Today is bright and frosty, I've got two kettles heating on my stove and will have a shower while the sun is out. A couple of months ago l was given a Kelly kettle or storm kettle. These were used by fishermen on the west coast of Ireland where there wasn't much fuel. It's  a clever idea. You put a few small sticks in the base, fill  the top with water. The top is like a sleeve and has a hole running up the  middle, which forms the chimney. The kettle  was missing the base, so I've fashioned a new one and will use it. They're very handy for boiling water quickly, especially if there isn't much wood to burn.
Kettle quickly boils
I soon have enough hot water. Although the weather is cold enough for there to be ice in the puddles it is lovely and warm standing in the sun having a shower. It's great to feel the sun on my skin. We make vitamin D from the sunlight. Many people get depressed in the winter because they don't get enough sun. Just 10 minutes with your shirt off makes a big difference.

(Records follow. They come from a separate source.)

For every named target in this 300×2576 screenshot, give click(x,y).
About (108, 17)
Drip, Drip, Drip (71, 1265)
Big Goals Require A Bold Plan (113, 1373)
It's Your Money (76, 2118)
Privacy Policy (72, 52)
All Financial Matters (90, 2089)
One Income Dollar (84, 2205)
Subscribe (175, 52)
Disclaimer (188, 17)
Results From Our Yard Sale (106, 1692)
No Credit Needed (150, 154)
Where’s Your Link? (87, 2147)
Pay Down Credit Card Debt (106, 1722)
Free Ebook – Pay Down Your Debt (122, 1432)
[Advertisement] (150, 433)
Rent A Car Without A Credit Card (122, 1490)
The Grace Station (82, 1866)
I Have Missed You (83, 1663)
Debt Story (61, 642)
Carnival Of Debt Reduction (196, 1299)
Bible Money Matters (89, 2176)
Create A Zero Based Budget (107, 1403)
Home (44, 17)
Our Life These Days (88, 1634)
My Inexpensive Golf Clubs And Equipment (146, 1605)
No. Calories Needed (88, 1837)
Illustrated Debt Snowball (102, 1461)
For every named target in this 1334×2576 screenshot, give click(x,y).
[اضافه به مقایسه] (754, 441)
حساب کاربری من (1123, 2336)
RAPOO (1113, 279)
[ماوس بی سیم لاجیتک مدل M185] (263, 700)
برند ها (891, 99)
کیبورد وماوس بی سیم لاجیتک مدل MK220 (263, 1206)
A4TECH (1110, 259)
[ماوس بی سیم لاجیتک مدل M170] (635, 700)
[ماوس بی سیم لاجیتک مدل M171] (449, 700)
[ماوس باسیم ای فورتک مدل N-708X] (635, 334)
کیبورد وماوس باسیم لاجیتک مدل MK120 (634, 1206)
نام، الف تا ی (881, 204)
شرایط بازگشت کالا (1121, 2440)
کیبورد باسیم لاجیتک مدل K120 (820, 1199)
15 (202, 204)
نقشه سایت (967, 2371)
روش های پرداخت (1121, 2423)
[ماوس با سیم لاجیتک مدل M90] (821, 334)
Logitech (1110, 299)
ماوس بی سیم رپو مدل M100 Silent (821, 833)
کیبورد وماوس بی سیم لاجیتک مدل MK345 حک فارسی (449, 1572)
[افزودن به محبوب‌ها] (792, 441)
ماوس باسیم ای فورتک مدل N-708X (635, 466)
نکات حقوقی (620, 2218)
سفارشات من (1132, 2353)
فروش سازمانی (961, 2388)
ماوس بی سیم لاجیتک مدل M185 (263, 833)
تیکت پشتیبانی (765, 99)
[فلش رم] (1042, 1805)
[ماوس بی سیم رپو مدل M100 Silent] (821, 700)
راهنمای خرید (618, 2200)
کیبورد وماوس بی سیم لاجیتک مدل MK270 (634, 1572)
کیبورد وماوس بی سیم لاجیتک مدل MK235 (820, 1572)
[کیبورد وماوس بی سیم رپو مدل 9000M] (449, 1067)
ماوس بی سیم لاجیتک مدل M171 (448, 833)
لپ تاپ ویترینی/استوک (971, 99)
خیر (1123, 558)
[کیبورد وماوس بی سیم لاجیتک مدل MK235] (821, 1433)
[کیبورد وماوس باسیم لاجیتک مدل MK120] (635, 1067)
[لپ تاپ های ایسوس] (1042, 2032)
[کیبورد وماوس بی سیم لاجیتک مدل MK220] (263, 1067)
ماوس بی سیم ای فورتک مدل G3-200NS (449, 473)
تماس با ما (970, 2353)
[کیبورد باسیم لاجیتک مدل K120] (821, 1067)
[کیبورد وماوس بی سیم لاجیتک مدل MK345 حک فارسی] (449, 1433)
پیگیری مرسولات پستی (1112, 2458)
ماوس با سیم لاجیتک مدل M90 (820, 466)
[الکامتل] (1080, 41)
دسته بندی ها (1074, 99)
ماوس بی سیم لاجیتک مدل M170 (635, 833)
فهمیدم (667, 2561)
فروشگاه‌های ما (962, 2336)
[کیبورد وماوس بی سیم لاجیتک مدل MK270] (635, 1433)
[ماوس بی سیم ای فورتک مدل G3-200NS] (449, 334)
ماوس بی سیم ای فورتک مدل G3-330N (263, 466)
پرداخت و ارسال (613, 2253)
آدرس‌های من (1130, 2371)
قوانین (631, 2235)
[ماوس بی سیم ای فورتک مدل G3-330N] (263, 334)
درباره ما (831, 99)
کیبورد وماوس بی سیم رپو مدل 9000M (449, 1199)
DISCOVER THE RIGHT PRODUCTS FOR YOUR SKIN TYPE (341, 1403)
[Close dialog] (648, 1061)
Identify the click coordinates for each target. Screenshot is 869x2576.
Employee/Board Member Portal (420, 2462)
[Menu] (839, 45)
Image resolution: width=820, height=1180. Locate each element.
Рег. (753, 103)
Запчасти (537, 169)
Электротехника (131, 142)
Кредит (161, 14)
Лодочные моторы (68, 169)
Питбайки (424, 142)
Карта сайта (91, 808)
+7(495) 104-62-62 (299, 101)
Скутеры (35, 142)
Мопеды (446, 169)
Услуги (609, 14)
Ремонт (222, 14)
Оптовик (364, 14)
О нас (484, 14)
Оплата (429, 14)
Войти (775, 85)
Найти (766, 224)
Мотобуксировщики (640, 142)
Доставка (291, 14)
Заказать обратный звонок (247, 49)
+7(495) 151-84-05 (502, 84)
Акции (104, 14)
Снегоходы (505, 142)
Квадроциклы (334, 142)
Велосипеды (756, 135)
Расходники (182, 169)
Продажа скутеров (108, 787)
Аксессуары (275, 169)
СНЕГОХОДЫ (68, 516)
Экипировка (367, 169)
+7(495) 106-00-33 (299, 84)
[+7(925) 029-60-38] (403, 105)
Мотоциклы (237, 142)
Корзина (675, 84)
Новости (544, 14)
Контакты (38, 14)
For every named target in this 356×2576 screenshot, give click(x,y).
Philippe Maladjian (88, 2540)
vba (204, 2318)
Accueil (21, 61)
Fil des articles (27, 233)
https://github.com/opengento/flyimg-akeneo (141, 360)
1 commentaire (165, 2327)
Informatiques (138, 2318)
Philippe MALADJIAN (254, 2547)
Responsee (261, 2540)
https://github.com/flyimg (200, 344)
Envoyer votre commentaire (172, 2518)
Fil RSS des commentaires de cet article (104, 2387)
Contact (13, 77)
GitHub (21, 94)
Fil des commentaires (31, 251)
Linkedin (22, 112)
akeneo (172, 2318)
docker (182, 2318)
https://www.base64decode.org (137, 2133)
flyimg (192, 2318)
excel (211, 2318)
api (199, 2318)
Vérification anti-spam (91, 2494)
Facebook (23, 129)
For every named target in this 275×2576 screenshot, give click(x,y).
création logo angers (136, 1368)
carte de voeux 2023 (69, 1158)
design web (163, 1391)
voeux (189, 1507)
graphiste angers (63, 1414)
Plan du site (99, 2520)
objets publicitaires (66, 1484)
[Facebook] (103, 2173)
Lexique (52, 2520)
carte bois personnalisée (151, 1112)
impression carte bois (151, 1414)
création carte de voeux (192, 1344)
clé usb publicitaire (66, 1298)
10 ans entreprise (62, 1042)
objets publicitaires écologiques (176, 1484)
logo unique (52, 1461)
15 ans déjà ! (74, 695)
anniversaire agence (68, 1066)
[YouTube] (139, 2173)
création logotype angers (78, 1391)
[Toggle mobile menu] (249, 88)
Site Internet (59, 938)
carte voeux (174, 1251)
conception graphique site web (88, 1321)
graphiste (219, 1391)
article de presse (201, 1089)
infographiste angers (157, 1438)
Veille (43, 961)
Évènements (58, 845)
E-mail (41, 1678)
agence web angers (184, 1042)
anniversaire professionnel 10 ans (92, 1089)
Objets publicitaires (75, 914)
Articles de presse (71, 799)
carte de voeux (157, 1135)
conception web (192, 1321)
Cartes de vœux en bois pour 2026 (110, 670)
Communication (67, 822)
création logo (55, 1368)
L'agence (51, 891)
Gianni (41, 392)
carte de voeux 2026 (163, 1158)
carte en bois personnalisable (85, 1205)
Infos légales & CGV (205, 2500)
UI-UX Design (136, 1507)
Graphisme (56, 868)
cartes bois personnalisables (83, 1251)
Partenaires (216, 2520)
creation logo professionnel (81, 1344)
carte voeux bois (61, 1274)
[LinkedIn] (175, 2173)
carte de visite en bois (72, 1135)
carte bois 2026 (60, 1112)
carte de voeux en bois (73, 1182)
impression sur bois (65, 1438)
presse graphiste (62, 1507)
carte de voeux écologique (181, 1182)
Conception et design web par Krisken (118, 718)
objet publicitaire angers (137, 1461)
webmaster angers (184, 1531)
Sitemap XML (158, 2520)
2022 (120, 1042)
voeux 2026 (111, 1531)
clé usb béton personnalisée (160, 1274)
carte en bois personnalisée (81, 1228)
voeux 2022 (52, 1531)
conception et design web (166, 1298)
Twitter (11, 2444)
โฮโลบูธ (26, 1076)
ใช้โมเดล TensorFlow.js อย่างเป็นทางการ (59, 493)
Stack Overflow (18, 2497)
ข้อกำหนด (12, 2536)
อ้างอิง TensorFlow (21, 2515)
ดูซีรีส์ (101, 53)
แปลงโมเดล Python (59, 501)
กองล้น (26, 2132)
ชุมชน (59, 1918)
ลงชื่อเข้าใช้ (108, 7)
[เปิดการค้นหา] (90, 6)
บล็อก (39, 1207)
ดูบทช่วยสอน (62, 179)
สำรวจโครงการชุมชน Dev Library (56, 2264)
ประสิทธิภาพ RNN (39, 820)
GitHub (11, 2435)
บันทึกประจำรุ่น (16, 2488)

I've been putting a new tarpaulin on an open lot at the scrapyard , [an open lot, is a light wagon without a door on the front, it just has canvas covers]. I like to put a new tarpaulin on every 3 years. After 3 years they start to rot and look discoloured, after about 5 years they start to leak. You can prolong their life by painting them with a mixture of gloss paint and boiled linseed oil. I never bother as it's a lot to paint and paint isn't cheap. When you put a new tarp on, the wagon looks smart.
Tarpaulin gets Discoloured 
16th January. I got my horse re-shod yesterday. Steve Crisford, the farrier did a lovely job.
Old Tarpaulin gets taken off
I'll soon be off. I'm going to put a new tarpaulin on my wagon today. I  also need to sort out what l want to take and get rid of anything else, its surprising how quickly we acquire things when we are sedentary. I've been stopped here for almost three months and l've enjoyed having a break. I've got on well with Mick, who owns the yard and l've been very happy here. I've started taking my horse out in one of Micks exercise carts to get him going again. He's going well. I've just got to finish painting the sharves and a few other little  jobs and then I'm ready. I'm getting all excited about going.
New tarpaulin on, creases disapear when it rains
27th January. I set off this morning, sunny but a cold wind. I just went a couple of miles and stopped down on the marsh. The wind got up in the night and disturbed me. It's great to be on my way. This is a hard time of year to travel, especially when the weather is bad, but the days are getting slightly longer and the birds are singing happily. I'm heading over towards Folkestone in Kent in the next few days, where l'm going to put the horse in a lorry and the wagon on a trailer and go through the channel tunnel. I'm going to be dropped off at a stables near Calais and then head south. 

Yesterday was so wet, it rained all day and the wind blew from the east. I stayed where l was, down on the marsh near Wartling. At mid-day l walked up  the pub, The Lamb, it's a nice pub and l had two pints of beer with a friend. Better than spending all day in the wagon.
Down on the marsh near Wartling

Today the wind dropped and l did 15 miles. Set off at 9am and got here at 2.30pm. I walked all the way. First good walk l've had for 3 months. Quite a few hills, but my horse did well. Really pleased and will reach Kent tomorrow.
There are some signs of spring, daffodils coming up, birds singing happily, catkins on the hazel, went by some winter heliotropes, what a lovely scent they have. The grass is good for January and the horse is glad. I'm feeding him hard food this week to help him. The only problem with feeding hard food is that it's another 25 kilos of weight for the horse to pull. He hasn't needed any hay. Last winter hung on for ages and the grass was poor. Hopefully the next couple of months will be a bit drier and sunnier. The ground is so wet that everything quickly gets muddy and it's a struggle to keep things clean. It's also hard to find dry firewood. Dead pieces of hawthorn and ash that are hung up in the hedge are good, anything on the ground would be sodden. I may buy a small sack of coal, they sell them at petrol stations.